Every line in the entries that holds "screenshot" should be identified and copied.

-.-.-

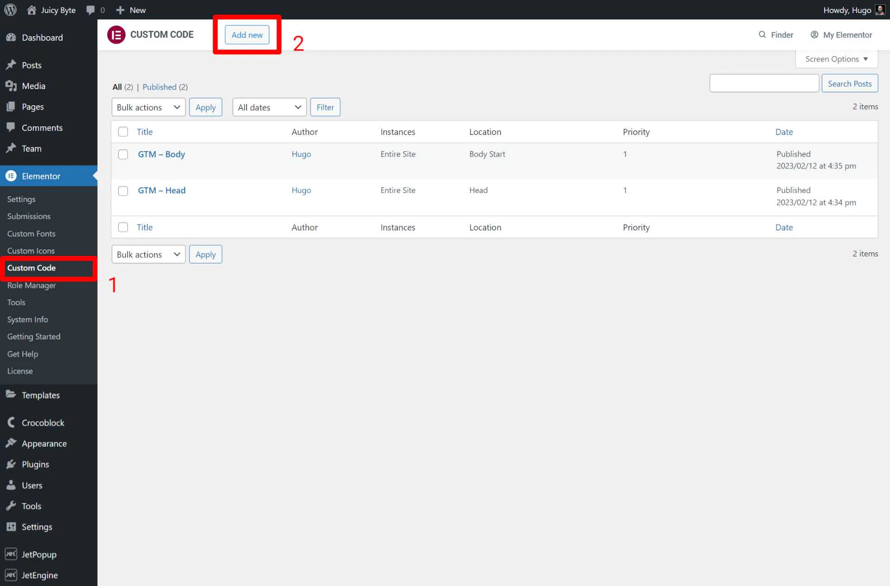Open Appearance via the brush icon
Screen dimensions: 890x586
coord(10,443)
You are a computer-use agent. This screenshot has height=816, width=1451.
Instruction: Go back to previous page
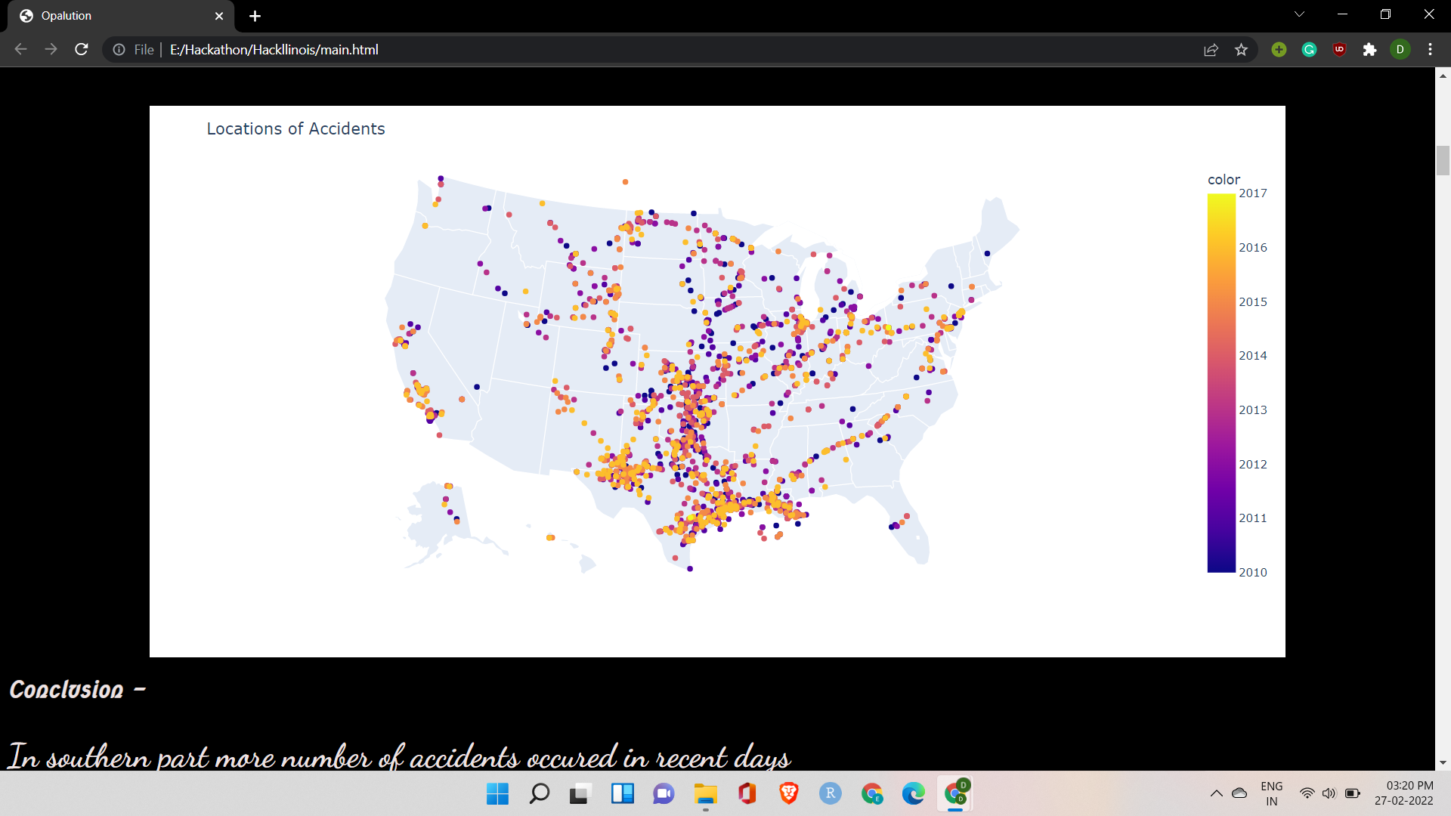[x=21, y=50]
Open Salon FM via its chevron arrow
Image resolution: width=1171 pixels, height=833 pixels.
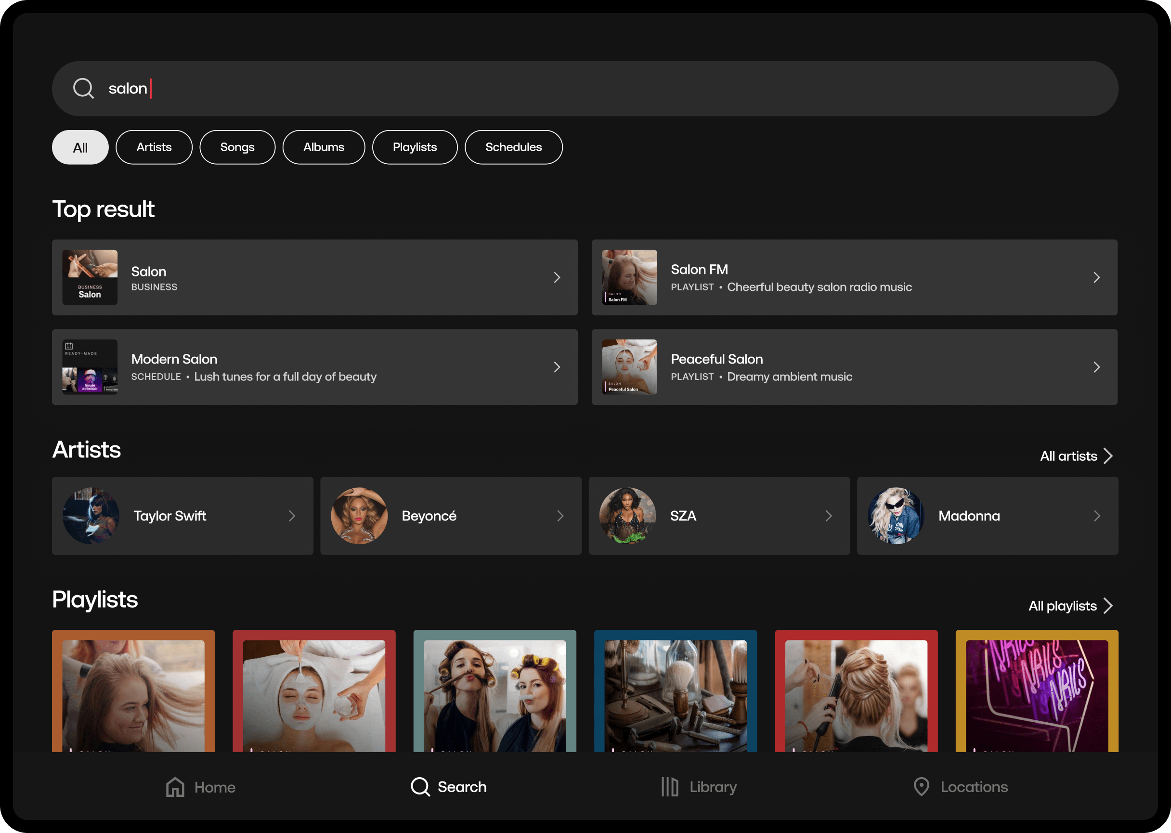1096,277
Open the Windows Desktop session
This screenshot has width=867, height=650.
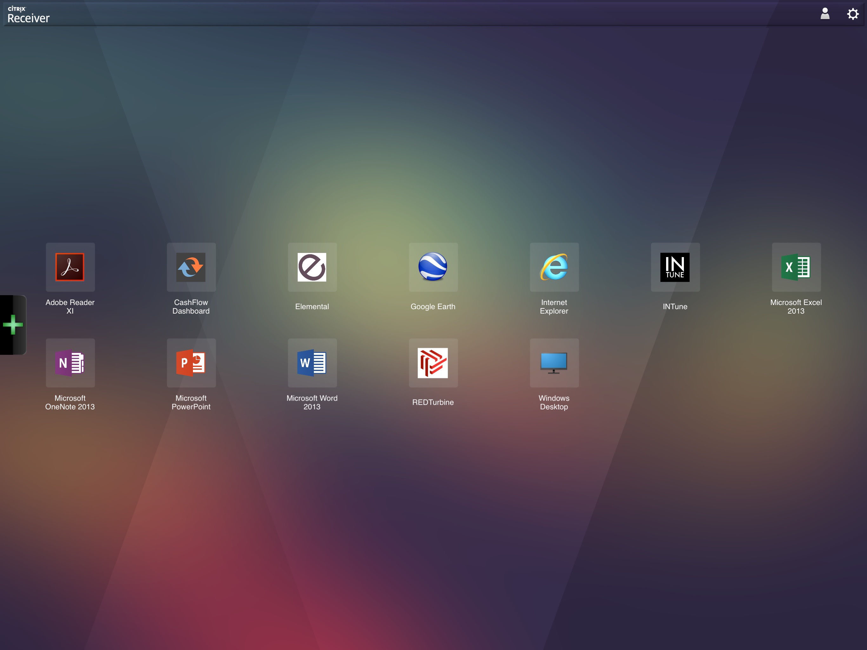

-.-.-

ANSWER TO THIS TASK:
You are a computer-use agent. This screenshot has height=816, width=1451.
This screenshot has width=867, height=650.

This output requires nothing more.